Friday, March 28, 2008

"That is one good thing about this world. . .there are always sure to be more springs."

-from Anne of Avonlea
by Lucy Maud Montgomery

Wednesday, March 26, 2008

Masterpiece Theatre: Emma

I must make a confession. I have never read Emma, nor seen any adaptations of it (until last Sunday night). I know, I should probably be as intimately acquainted with Miss Emma Woodhouse as I am with Jane Eyre, Elizabeth Bennet and Jo March, but unfortunately I am not. I hope to remedy this in the not too distant future. This makes me very uncomfortable in giving this review. As with Persuasion and Mansfield Park, I shall have to attempt to review this program for it's cinematic value, and then follow up once I have read the book.

My overall verdict is that...I liked it. I knew enough about the story to know that Emma is not the sort of person that you warm up to immediately, so I went into the program with an open mind.

Kate Beckinsale is a lovely actress, and I think that she played Emma with the right balance of pride and charm.
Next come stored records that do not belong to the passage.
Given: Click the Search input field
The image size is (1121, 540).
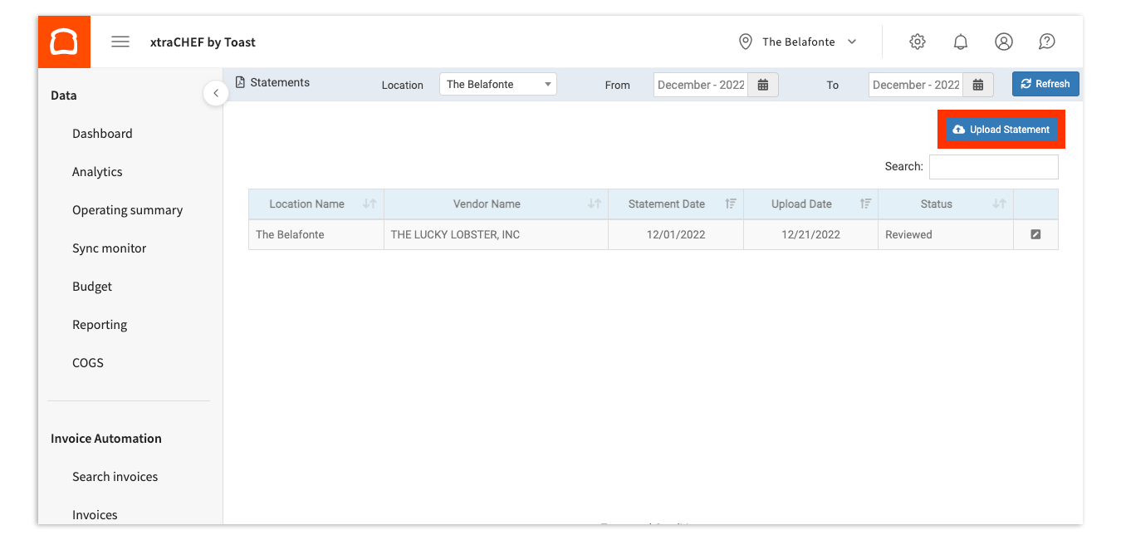Looking at the screenshot, I should 993,167.
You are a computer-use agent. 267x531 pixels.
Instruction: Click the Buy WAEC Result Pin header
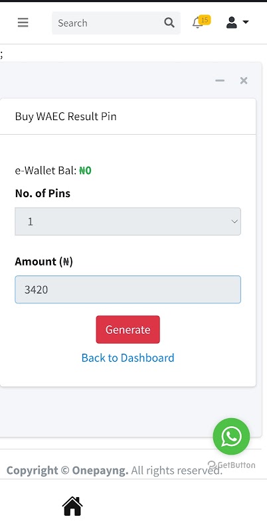66,116
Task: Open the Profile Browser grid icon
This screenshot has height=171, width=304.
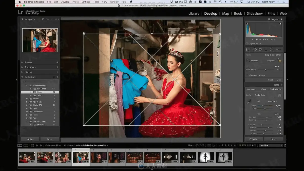Action: [x=279, y=95]
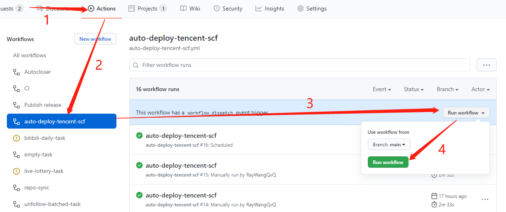This screenshot has width=506, height=212.
Task: Open the auto-deploy-tencent-scf.yml file link
Action: [164, 48]
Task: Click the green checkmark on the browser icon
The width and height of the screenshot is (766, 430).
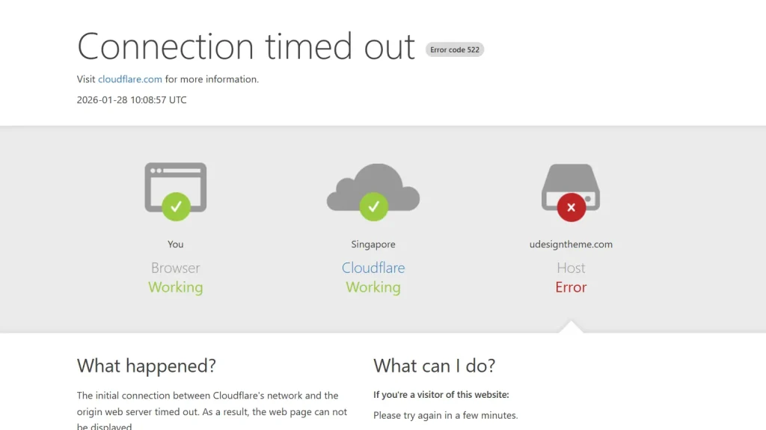Action: pyautogui.click(x=176, y=206)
While she did say and do some rather mean things, she seems to be rather clueless about it and once it is pointed out to her, she seeks to change herself.
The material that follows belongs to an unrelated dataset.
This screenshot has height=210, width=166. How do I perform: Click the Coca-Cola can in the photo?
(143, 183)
I also enjoyed Mark Strong as Mr. Knightley. I have read some reviews that label him the "Angry Knightley", and sometimes his indignation can seem a little over the top (as in the haircut episode). But I think that this also allows us to see how much he really loves Emma, in that he tries so hard to correct her faults when no one else has the guts to. One of my sisters was a little weirded out by the age difference (mainly the "I held you in my arms when you were three weeks old" line), but I have grown rather accustomed to age differences in literature, so this didn't really bother me.

Some of the other characters/actors that caught my eye were Samantha Morton as the sweet, yet rather naive Harriett Smith, Prunella Scales as the constantly talking Miss Bates, Ray Coulthard (btw, he portrays Young Scrooge in The Muppet Christmas Carol) as the dashing Frank Churchill, and the lovely Olivia Williams as the accomplished, yet shy Jane Fairfax.

This adaptation was lovely. My only regrets are that it wasn't long enough and it probably could have used a bit more humor. Anyway, it has definitely made me want to read the book, which makes any film a success.

Friday, March 21, 2008

The Merry Adventures of Robin Hood

The legend of Robin Hood is now as much a part of English history and tradition as kings, fox hunting and tea. For centuries, the stories of this remarkable character have been sung of in ballads, written of in books, and put on the screen in films. As time has gone on, Robin Hood has evolved, with each generation adding its own touch to the classic tales. In The Merry Adventures of Robin Hood, Howard Pyle compiles many of the most famous tales and puts his own touches on them.

The Plot:

This book follows Robin Hood from the time of his becoming an outlaw to his death. Many of the famous stories are here, including "Robin Hood and the Tinker", "Robin Hood Seeks the Curtal Friar" and "Robin Hood and Guy of Gisbourne". While each chapter is it's own adventure, they are all beautifully woven together to flow as a single plot.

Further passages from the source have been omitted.